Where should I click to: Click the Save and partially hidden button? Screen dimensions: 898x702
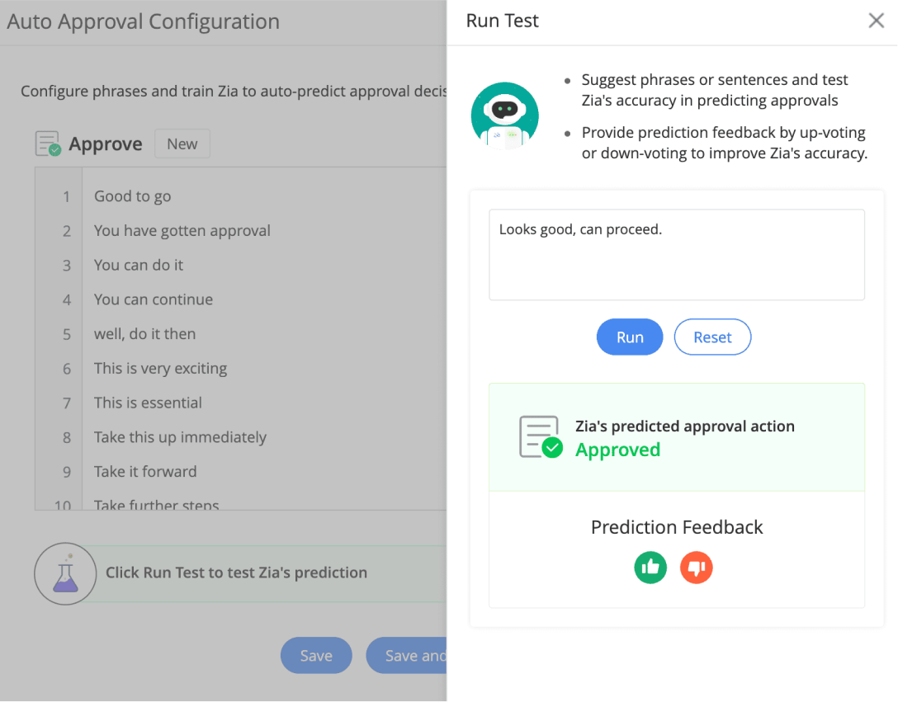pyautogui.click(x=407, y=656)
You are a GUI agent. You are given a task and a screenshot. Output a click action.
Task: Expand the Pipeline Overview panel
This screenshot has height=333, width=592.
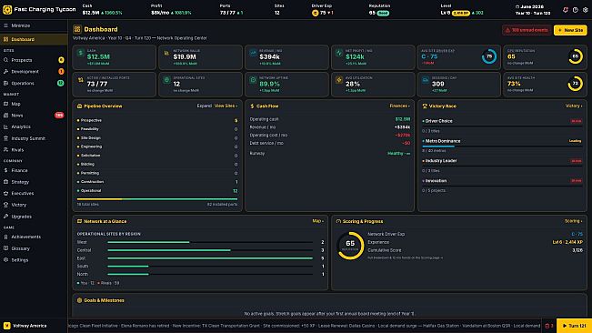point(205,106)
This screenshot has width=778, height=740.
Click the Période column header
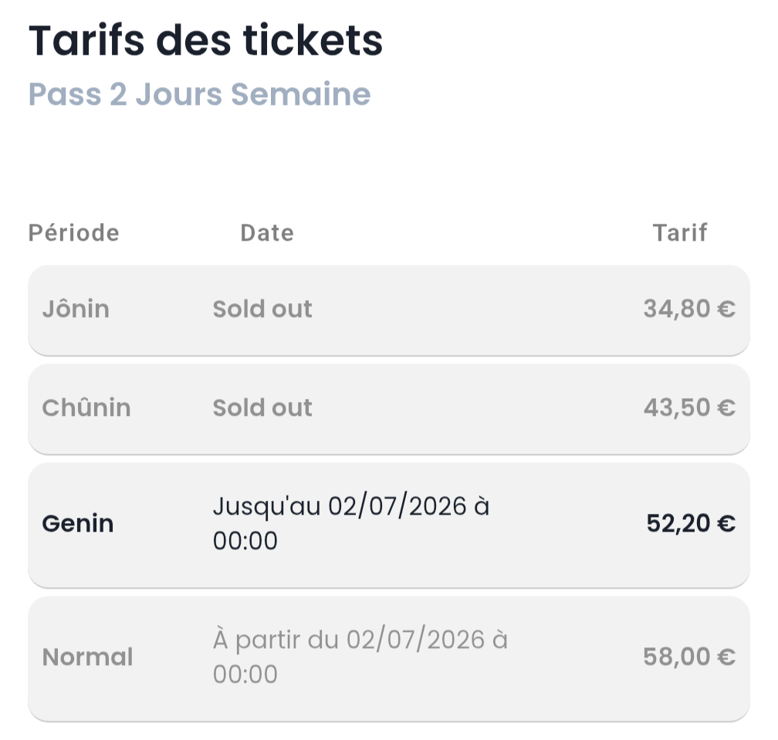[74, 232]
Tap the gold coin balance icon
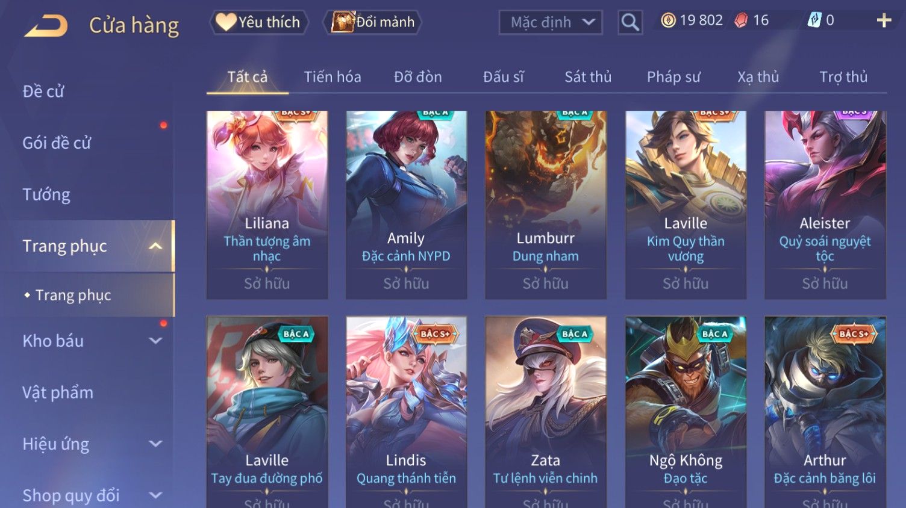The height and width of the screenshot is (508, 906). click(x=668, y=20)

WORK REQUIRED: Everything from the line with "This screenshot has width=778, height=740." through the last line above should be reproduced exactly, both ends included; pictures must be omitted.

FINAL ANSWER:
This screenshot has width=778, height=740.
Click the Période column header
[74, 232]
Tap the gold coin balance icon
The height and width of the screenshot is (508, 906). click(x=668, y=20)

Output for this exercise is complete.